Someone in authority should put down rules that block recurrences of such stupidity. This may not happen. They may be called DXC now but they are still the same CSC who caused the problems and faulty attitudes.
"we (this corner of NHS) currently use Java SE 6 Update 39 from 2013-02-01 for all our browser java needs! hooray!"
So set active content to only run in the Trusted Security Zone in IE and use Group Policy to add only sites you trust to that zone. Job done. That will be £20 million please.
...this would only be the right solution if the NHS's actual, core security problem was a lack of white hat hacking consultants in some data centre somewhere.
Yeh, it might be useful in a way, but as everyone who works here knows, just getting the basics right (patching, stop people clicking on stuff they shouldn't, etc, etc) would go a lot further. A lot of the time, the security people already KNOW where the holes are, and don't need expensive consultants to tell them, but they're not supported by senior management (until there's a data leak or virus outbreak when saving their own arse suddenly becomes a top priority).
And they should wake up and get rid of the ridiculously counterproductive IG Toolkit while they're at it - any NHS organisation can easily pass with flying colours and still be full of holes, so all it does is give senior management an excuse to spend nothing on *actual* security because they scored well on the Toolkit.

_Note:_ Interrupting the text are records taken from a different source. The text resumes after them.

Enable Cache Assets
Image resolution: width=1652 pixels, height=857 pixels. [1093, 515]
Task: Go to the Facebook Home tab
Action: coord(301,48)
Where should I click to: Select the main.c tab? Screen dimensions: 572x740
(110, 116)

It's an absolute effing joke and everyone knows it.
Probably the most sensible comment I've read on this thread. Get the basics sorted - could not agree more...but without management support then you really are on a hiding to nothing.
I once did a consultancy gig with an ex-NHS CISO who was about as impressive as Jeremy Corbyn but with less vision.

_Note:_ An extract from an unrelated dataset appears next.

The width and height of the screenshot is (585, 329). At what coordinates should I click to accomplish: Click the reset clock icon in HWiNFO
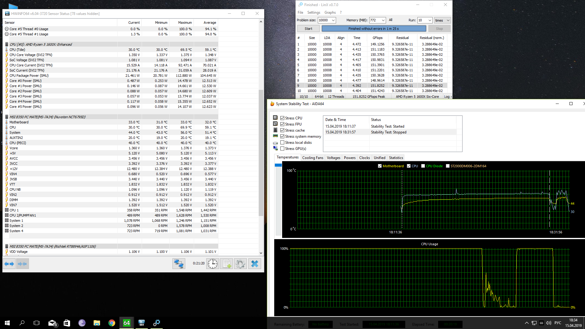213,264
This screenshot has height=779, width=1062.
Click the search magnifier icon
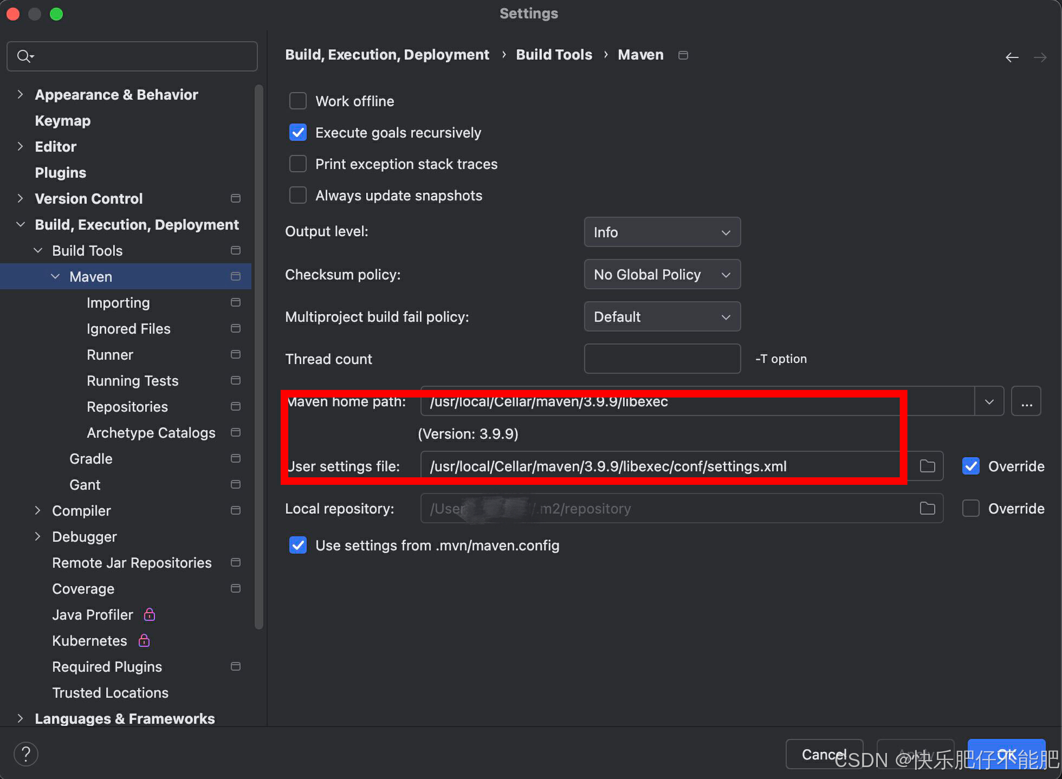click(24, 56)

Yes and no. It can be done honestly - in effect, our IG Team ask something like 'can you give us evidence of patching and update regime working'. IT, quite honestly, then supply them with the requested evidence. The auditors then check the IG Toolkit submission against the provided real-world activities and Behold! It's a Pass!

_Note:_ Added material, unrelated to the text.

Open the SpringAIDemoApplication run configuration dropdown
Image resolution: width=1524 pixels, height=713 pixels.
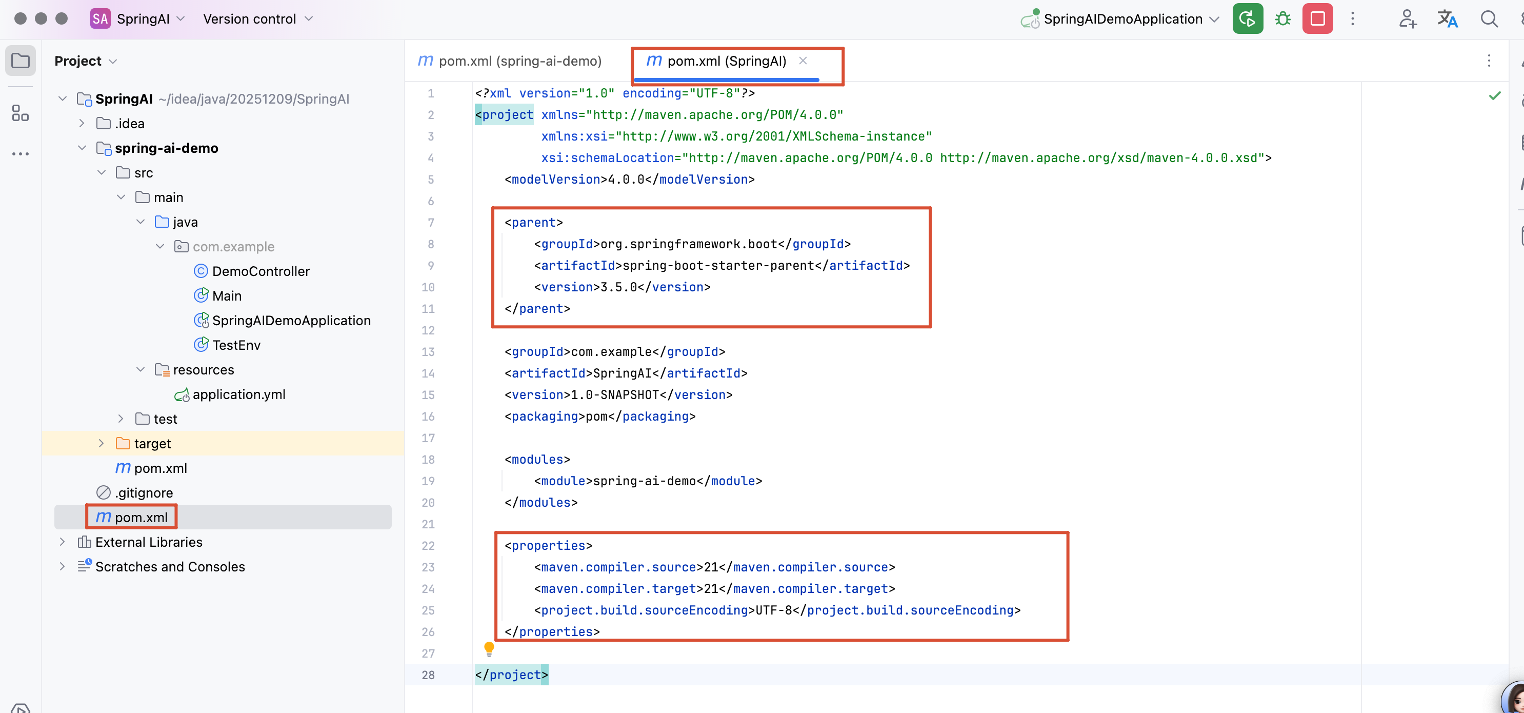[1122, 19]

However, if IG came to IT and asked, 'can you give us evidence of where you're patching and update regime is catastrophic', IT would be able to supply this just as easily.
In short, auditing is not pentesting, they're all just looking where the light is.
I briefly worked for a trust in Scotland, and every single fucking penny had to be spent on patients.
We were four versions behind on MS Office, had nineteen domains with all the associated clusterfuckery that that entails. NTFS permissions were completely screwed. Ransomeware occurred three times a week.
The building itself hadn't had a lick of paint since it opened in 1898. The bogs were so bad I used to go across the road to the station to have a shit.
The Storage Team had a geographically dispersed cluster, the nodes of which gradually got more and more out of sync with each other. That in turn caused Windows Server to keep complaining that it needed to run Chkdsk, but they just ignored it and hoped for the best.
I've worked as a certified (fancy certs and all) pen tester within the NHS for many years as part of a small team - we pen test our own and other NHS orgs amongst others. Only one of the 20+ organisations we deal with was hit by Wannacry and we raised SMB issues with them a fair while beforehand. Unfortunately it appears that in-house expertise isn't really valued by some national level NHS orgs and outsourcing (presumably at great cost) is the favored approach. Frustrating to say the least, maybe we should just give in and take the higher pay packages on offer in the private sector!